WORK INSTRUCTIONS =>
Wherever the string "Services" appears in a line of the listing below, report that line.

—————

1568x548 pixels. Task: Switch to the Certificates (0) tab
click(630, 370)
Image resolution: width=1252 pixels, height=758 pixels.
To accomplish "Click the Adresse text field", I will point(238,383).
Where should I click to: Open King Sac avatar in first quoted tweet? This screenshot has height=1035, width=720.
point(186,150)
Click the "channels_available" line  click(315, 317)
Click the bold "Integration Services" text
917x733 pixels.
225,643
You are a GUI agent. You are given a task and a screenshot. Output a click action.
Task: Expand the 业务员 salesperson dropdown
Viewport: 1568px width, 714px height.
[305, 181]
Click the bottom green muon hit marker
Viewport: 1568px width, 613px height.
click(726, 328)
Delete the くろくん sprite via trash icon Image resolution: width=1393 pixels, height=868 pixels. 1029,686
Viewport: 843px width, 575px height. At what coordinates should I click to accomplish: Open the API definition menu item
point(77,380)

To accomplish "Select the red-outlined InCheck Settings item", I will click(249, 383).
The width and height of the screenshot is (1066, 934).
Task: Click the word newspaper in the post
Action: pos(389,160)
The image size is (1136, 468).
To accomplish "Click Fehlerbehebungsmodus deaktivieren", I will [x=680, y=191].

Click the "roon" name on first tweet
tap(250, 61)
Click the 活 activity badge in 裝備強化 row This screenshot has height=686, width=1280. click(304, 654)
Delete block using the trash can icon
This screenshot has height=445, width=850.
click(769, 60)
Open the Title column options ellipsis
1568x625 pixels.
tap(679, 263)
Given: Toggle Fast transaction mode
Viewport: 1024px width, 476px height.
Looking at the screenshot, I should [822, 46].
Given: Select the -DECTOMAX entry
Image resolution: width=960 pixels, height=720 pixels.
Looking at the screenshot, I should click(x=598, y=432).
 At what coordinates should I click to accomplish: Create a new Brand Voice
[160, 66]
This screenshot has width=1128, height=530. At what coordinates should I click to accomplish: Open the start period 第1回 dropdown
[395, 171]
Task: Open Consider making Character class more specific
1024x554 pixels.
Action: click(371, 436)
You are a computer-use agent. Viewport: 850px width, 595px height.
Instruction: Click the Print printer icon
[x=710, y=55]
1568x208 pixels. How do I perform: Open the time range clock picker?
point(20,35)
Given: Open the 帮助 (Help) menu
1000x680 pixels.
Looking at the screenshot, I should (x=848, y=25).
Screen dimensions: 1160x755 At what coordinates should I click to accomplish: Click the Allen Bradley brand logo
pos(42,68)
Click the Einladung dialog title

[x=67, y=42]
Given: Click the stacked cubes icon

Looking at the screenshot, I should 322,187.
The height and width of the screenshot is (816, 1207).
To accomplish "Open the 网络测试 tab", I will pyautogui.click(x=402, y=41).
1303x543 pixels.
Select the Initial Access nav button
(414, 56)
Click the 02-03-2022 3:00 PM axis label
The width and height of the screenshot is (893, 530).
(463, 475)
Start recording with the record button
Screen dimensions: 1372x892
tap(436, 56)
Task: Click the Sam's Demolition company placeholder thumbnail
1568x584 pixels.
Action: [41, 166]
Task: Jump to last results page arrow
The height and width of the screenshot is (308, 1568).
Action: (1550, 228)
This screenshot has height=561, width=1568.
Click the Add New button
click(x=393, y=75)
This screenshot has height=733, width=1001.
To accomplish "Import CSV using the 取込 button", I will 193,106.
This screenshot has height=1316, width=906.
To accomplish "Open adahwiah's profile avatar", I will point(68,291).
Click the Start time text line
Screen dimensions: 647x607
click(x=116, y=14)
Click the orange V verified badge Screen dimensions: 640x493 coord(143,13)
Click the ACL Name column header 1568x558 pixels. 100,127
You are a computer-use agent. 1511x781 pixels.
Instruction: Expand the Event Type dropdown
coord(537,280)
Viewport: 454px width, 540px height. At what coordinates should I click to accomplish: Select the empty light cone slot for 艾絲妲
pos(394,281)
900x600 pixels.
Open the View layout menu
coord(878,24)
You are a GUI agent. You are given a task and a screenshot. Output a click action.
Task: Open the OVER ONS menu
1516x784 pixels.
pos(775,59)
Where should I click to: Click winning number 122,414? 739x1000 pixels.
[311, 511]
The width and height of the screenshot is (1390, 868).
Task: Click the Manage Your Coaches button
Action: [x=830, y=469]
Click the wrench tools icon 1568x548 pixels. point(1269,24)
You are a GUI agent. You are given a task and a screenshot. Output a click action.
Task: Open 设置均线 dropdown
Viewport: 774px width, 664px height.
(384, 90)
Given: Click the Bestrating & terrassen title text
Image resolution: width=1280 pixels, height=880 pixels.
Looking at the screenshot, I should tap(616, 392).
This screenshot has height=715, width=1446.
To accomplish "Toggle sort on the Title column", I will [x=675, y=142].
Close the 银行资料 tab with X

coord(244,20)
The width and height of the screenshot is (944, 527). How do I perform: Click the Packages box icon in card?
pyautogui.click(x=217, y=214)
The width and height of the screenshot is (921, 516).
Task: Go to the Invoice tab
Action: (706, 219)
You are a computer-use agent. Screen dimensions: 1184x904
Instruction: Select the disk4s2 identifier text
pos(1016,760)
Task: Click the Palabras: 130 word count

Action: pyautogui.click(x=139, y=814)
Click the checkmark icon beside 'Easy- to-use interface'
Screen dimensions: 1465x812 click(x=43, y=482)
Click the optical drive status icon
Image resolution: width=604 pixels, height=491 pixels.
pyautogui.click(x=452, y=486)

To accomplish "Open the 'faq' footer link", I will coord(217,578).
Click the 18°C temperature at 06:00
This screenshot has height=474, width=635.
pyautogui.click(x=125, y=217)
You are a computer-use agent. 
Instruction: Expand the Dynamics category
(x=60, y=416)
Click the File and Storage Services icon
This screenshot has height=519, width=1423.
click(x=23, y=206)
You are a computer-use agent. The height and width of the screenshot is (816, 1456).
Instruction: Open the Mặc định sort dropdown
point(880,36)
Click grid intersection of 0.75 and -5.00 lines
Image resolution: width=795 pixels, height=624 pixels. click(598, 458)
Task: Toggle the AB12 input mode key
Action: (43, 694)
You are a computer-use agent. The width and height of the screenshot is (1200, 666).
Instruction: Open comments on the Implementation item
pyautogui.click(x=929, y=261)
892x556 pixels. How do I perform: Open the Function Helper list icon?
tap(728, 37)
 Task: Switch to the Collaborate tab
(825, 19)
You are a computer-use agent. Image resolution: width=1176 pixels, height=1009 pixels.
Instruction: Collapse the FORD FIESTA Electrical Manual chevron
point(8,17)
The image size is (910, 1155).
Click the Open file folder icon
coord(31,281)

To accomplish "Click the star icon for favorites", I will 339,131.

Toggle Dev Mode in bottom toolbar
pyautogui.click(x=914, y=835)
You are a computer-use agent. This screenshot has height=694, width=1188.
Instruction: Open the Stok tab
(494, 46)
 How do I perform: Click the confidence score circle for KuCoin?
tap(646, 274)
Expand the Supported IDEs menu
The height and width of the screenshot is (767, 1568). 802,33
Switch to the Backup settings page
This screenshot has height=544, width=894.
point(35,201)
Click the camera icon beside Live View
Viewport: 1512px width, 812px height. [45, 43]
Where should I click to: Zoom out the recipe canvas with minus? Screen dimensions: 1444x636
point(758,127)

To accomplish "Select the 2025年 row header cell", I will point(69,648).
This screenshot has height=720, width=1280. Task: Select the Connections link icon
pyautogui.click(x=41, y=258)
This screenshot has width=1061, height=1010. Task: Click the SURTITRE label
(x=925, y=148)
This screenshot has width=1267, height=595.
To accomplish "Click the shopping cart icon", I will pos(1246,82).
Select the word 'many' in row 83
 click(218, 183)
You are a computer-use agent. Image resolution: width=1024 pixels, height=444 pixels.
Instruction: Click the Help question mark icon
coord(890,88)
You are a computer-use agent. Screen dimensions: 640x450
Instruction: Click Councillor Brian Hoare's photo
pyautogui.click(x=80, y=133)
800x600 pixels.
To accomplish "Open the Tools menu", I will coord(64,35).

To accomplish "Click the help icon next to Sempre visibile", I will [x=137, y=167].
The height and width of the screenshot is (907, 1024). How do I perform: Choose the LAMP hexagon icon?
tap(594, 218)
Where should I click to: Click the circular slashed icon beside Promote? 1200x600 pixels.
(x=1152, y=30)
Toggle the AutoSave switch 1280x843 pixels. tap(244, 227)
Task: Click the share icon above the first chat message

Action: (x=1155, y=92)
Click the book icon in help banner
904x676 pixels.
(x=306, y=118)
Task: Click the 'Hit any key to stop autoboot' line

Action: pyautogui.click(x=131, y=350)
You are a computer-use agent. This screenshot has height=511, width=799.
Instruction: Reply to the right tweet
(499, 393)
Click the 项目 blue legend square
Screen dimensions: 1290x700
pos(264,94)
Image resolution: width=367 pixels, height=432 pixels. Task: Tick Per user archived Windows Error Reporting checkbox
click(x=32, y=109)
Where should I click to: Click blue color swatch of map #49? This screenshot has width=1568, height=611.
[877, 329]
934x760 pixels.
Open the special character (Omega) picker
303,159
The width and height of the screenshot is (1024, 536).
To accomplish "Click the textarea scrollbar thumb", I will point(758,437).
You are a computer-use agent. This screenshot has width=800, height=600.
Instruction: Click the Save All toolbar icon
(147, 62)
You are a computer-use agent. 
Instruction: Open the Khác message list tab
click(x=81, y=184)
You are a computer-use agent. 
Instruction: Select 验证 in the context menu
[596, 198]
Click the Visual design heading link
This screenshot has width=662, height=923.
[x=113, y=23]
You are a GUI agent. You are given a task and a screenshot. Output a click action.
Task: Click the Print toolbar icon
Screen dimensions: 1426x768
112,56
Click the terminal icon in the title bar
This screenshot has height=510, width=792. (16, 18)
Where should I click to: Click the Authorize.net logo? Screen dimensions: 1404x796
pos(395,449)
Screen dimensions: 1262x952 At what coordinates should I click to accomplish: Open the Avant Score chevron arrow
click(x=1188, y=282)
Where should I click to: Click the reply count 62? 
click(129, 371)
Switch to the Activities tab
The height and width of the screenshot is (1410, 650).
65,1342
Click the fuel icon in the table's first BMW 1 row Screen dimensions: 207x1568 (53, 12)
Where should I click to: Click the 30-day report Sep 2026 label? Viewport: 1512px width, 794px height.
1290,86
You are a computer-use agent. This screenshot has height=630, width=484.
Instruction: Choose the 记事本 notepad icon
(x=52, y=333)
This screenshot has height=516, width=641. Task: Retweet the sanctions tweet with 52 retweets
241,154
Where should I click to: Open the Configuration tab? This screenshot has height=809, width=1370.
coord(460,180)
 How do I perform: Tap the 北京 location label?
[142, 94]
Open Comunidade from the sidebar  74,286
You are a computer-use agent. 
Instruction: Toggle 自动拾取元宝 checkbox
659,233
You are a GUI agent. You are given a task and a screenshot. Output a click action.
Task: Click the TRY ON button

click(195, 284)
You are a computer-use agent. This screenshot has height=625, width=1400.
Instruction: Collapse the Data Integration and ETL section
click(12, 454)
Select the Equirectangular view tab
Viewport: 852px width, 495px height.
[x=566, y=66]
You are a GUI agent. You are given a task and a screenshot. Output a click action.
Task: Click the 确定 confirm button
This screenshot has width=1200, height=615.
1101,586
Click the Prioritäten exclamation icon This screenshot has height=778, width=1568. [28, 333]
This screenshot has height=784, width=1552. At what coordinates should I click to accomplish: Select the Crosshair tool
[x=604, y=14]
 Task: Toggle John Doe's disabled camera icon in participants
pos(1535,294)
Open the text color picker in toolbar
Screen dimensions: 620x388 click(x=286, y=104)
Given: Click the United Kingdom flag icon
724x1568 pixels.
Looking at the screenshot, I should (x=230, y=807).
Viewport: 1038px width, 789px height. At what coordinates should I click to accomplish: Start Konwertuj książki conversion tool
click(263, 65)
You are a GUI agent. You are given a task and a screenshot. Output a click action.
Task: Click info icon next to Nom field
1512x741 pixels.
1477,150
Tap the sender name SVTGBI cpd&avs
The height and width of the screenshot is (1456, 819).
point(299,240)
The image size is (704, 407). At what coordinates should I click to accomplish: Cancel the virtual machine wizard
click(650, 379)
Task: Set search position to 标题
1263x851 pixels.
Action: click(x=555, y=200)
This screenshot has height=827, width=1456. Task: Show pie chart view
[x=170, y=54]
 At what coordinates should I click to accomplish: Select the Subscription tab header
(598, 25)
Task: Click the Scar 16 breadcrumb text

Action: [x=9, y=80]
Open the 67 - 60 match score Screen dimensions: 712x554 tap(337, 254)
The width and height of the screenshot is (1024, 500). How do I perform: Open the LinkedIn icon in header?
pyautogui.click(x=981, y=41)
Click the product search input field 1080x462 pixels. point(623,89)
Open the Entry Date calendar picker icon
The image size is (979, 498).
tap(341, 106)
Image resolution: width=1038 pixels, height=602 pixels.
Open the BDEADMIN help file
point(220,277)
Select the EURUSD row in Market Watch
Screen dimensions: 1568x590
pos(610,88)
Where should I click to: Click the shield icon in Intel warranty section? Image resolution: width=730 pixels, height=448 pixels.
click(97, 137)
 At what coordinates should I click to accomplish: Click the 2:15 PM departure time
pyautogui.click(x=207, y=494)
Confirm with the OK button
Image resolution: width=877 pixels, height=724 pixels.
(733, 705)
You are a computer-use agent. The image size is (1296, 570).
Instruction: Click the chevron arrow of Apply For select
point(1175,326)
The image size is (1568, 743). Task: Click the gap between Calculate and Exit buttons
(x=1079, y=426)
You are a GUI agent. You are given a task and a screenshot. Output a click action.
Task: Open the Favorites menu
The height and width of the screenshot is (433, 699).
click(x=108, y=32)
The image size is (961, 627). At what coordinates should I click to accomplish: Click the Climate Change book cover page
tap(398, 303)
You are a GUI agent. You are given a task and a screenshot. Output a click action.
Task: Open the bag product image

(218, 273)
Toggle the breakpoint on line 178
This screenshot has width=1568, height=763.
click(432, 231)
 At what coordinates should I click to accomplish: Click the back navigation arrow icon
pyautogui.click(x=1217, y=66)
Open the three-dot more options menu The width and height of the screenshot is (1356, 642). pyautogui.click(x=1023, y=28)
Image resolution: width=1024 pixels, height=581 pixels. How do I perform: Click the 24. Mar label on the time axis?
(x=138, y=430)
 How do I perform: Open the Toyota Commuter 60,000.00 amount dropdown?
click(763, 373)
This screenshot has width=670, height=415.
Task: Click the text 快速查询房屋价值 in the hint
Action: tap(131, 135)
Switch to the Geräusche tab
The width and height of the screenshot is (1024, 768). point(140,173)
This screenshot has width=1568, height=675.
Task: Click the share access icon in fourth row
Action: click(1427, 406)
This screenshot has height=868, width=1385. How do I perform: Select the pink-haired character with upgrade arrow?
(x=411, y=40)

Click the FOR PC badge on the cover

—————

WRITTEN SOLUTION =>
Click the bold "Integration Services" text
Click the File and Storage Services icon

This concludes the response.